Millennials represent over 50% of the workforce worldwide and want to know what challenges they will face, what development they will receive and how their work will contribute to your company’s goals and mission. When you evaluate your job requisitions, ensure they addressed the needs of your company as well as the candidates. Your requisitions should focus on the following: job title, performance standards, daily responsibilities, credentials, and experience required, company culture, mission, values, and growth potential.
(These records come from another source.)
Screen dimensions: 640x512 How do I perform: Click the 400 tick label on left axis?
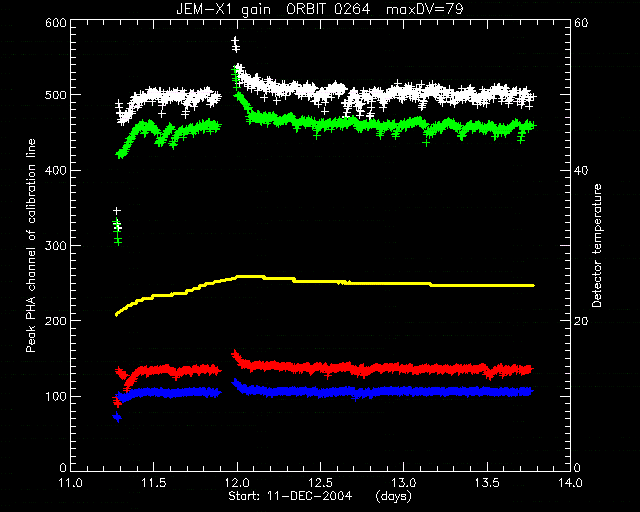56,170
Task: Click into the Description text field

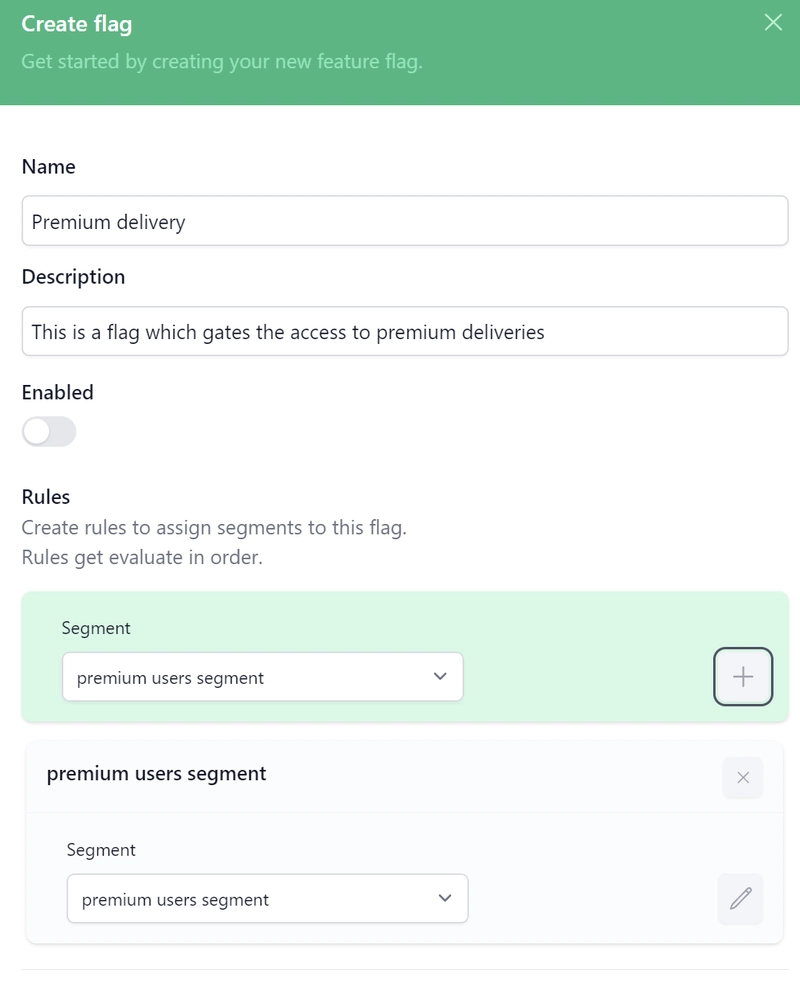Action: coord(405,331)
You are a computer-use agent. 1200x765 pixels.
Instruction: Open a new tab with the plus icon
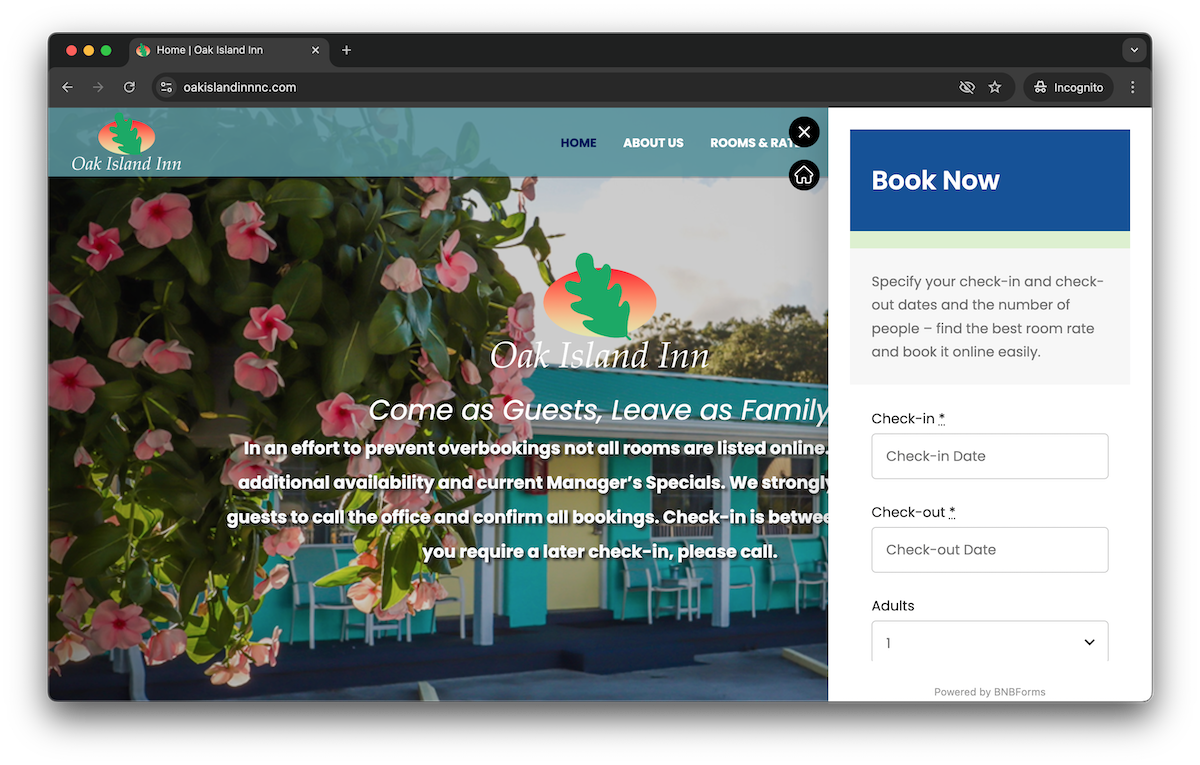(346, 50)
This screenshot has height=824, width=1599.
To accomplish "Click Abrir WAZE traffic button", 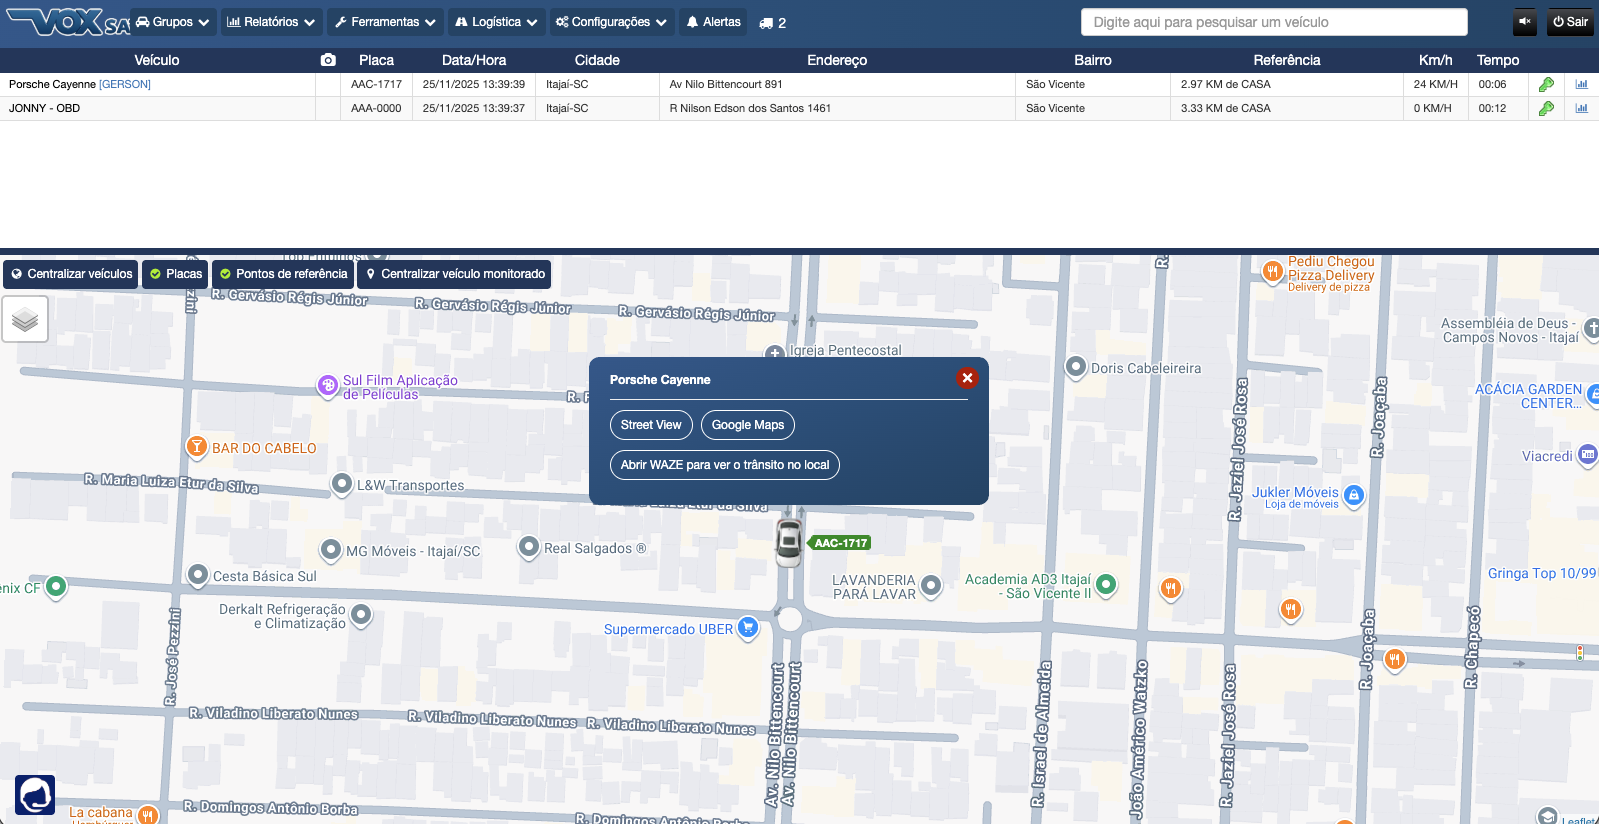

Next, review your Hiring Parameters that include company policies and other “non-negotiable” areas. Some examples could include your location, the software/systems used, compensation and benefits offered. Overcoming objections to your company’s parameters requires getting to know what a prospective hire values and communicating your company’s values in a way that meets their needs. In my experience, I’ve seen candidates accept a lower compensation package, in exchange for a better work-life balance.Present your recommendations stressing how they will enhance your recruiting efforts, reduce your time to hire and increase ability to hire the Best talent.

Third is the necessity to create clear Performance Objectives, which prevents recruiters from wasting their time because they understand how candidates they present will be evaluated. These also establish clear performance expectations for potential candidates, so they can determine if they are able to achieve the objectives and if they are interested in the job.

Fourth, review your Interview Process which should be consistent and comprehensive. However, it is also imperative that candidates can move through your interview process quickly and efficiently. To keep your candidate engaged, I am suggesting you limit your interviews to four rounds. These would generally be a phone screen, panel interview, in-person “day at the job” if feasible, and final interview. Google established the “Rule of Four” which after five years of analysis proved our interviews were enough to predict whether someone should be hired. It also reduced their average time to hire by almost two weeks, saving employees “hundreds of hours in interviewing time,” according to Sharon Shaper, Google’s Hiring Innovation Manager.

Another change you may want to consider is Virtual Interviewing. I recently created a course for LinkedIn Learning on Virtual Interviewing because of the high number of requests they were receiving for this topic. Covid-19 forced many companies to convert their interview process to virtual as a temporary solution. When companies realized the many benefits of a virtual interview and hiring process, many companies have converted to a virtual process or have a hybrid model of on-site and virtual interviews.

Lastly, review your Candidate Appraisal process. Create a candidate assessment used by everyone in your interview process to quantify answers. This will help you remove emotion and bias from the decision- making process and prevents one person from screening out qualified candidates because the hiring decision is the consensus of the group.

My suggestion would be that you review the five aspects of the hiring process and select the one that will have the most positive impact on your recruiting efforts. Present your recommendations stressing how they will enhance your recruiting efforts, reduce your time to hire and increase your ability to hire the BEST talent who then become successful, engaged, and retained employees.